Physicians also receive graphs that show them where their numbers are with regards to key parameters such as BP control and HbA1c control, and these numbers are measured against benchmark comparisons to their colleagues at Polyclinic, and to NCQA numbers, when they are available.

“Organizationally, we have been very forthcoming about sharing PCP outcomes at regular primary care section meetings, so it is very visible to all the physicians where their counterparts are,” says Marian Sofferin, MPH, Polyclinic’s DM manager. “It provides a little bit of pressure to work harder so that their numbers will improve, and they can be [at the top] as well.”

The motive in revealing these numbers is more about providing transparency than competition, emphasizes Wilson. “We have had some physicians who just didn’t have a sense of where their numbers were, and once the reports were given to them, they got on the bandwagon by themselves and developed individual interventions at their own level on top of whatever we were doing corporately as a quality team.”

Patient-directed care is challenging

The CCM emphasizes the importance of motivating patients to take charge of their own care. To make strides in this regard, Polyclinic hired a certified diabetes educator (CDE) to work with patients one-on-one, establish community forums on an array of diabetes topics, and link physicians and patients with valuable community resources.
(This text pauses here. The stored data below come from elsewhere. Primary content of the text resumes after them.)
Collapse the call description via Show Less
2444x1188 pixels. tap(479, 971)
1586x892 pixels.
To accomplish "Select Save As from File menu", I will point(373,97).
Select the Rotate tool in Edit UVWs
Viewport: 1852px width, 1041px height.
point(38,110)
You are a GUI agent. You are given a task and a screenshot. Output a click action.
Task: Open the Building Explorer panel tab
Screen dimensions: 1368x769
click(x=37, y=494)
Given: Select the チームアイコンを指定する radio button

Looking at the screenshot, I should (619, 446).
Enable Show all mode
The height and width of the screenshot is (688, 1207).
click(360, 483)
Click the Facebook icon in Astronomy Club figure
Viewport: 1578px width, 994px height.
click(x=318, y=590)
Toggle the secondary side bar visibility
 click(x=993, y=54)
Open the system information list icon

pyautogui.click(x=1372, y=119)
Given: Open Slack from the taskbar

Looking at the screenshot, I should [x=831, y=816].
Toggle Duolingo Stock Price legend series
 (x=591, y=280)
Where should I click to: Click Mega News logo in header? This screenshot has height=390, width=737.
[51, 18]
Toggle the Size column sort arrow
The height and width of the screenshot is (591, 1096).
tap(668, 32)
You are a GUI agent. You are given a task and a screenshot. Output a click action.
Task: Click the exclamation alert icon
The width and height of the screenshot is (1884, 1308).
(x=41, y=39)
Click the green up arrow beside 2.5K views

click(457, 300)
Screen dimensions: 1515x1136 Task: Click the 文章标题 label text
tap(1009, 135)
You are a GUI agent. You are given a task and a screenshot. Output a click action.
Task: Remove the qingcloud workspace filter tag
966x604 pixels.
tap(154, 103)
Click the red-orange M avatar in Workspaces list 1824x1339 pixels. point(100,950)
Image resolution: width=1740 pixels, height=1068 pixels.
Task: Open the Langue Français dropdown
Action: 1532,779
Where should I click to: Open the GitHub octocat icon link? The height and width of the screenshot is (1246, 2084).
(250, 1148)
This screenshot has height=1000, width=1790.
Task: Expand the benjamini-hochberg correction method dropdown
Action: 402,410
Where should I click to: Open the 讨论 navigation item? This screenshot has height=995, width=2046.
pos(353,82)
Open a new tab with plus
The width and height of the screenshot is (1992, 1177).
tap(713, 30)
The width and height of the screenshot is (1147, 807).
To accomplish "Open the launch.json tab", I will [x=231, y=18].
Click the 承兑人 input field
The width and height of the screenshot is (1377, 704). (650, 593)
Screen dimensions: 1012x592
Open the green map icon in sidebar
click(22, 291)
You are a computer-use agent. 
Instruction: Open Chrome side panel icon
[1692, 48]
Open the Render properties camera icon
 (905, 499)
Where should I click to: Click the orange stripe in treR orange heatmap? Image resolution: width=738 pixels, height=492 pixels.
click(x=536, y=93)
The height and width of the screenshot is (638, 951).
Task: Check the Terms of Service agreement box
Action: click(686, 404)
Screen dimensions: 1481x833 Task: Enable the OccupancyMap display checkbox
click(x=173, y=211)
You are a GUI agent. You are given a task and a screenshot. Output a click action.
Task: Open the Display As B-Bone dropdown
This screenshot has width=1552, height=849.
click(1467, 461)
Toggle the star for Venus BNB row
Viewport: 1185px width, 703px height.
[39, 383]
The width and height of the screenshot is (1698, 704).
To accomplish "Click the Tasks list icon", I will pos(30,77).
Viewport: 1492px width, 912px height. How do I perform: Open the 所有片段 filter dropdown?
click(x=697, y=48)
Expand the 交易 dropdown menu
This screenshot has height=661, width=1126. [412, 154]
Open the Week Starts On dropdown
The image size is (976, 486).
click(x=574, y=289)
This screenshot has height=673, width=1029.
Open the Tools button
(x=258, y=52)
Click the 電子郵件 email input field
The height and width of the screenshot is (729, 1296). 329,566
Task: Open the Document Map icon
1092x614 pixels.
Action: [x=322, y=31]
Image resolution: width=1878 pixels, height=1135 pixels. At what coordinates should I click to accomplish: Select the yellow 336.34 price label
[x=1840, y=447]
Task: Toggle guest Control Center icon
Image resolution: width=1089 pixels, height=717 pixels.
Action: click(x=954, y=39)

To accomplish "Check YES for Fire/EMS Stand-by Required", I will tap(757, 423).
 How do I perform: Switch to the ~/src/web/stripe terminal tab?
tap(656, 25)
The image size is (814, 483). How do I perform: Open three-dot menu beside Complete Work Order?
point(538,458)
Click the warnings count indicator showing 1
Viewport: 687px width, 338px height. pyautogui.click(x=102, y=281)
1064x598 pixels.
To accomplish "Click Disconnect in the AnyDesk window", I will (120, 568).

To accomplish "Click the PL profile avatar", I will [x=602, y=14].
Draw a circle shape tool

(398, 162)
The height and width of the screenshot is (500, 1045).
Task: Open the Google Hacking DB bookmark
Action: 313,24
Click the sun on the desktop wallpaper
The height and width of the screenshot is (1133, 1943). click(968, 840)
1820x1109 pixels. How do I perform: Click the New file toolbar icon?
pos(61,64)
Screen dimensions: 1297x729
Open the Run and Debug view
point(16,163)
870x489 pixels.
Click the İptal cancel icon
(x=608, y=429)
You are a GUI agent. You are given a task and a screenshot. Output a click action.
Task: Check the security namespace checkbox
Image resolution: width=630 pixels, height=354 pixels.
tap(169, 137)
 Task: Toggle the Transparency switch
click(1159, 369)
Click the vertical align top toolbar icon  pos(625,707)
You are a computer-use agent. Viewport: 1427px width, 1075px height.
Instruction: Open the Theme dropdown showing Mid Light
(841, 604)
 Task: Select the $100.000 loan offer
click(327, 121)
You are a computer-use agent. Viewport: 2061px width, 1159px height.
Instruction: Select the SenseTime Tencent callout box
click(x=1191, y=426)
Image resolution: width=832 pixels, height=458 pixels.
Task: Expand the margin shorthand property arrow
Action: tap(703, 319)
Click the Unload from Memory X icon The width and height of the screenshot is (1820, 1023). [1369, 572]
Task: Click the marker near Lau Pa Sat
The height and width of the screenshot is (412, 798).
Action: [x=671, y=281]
Additionally, the CDE put together physician “toolboxes” that contain a list of community resources that they can use as a referral source with patients who may need more specialized education or care, exercise programs, weight management programs, or other assistance.

The physicians have also had to learn to be less didactic and think more in terms of providing patient-centric care, adds Wilson. “To try and develop that kind of relationship with patients is time consuming and it has not been the norm for many doctors,” she says.

Baumgaertel agrees, noting that even recently trained physicians can feel threatened by the idea that the patient is going to direct his or her own care, but she emphasizes that it is the “wave of the future” for chronic care management, and that it is a good thing. “Trying to weave that into the fabric of how we look at diabetic and CVD patients is so much better,” she says. “You have more engaged patients who are so much more willing to work together with you, and you have better outcomes.”

Baumgaertel suggests that establishing goals with patients to work toward does not necessarily have to be time-consuming. “If you don’t have time [to create a written] action plan, it can be something very simple,” she says. “But acknowledging it as an action plan . . . and then coming back to it and following up on it are key because then you get into the habit. And not just you, but the patient also gets involved with the process, and that is where you really have the value.”

Effort produces results

Polyclinic’s efforts have produced clinical improvements. Compared to national best practice standards, test scores on a range of key measures such as LDL cholesterol less than 100, BP less than 130/80, and HbA1c scores under 7 put Polyclinic’s results in the 90th percentile. And the organization is now pushing forward with a similar approach to CVD care.

Cordova acknowledges that implementing the CCM is an expensive proposition, but he is optimistic that the clinic will ultimately be rewarded. “As a large clinic, we have made the commitment financially to do this because we feel it is the right thing, and we are interested in promoting good quality care,” he says. “The physicians feel this is a good investment and we are committed to it. With the pay-for-performance trend, hopefully we will [eventually] be compensated for some of this work.”


1The chronic care model was developed by Improving Chronic Illness Care, a national program of the Robert Wood Johnson Foundation, is directed by Ed Wagner, MD, MPH, FACP.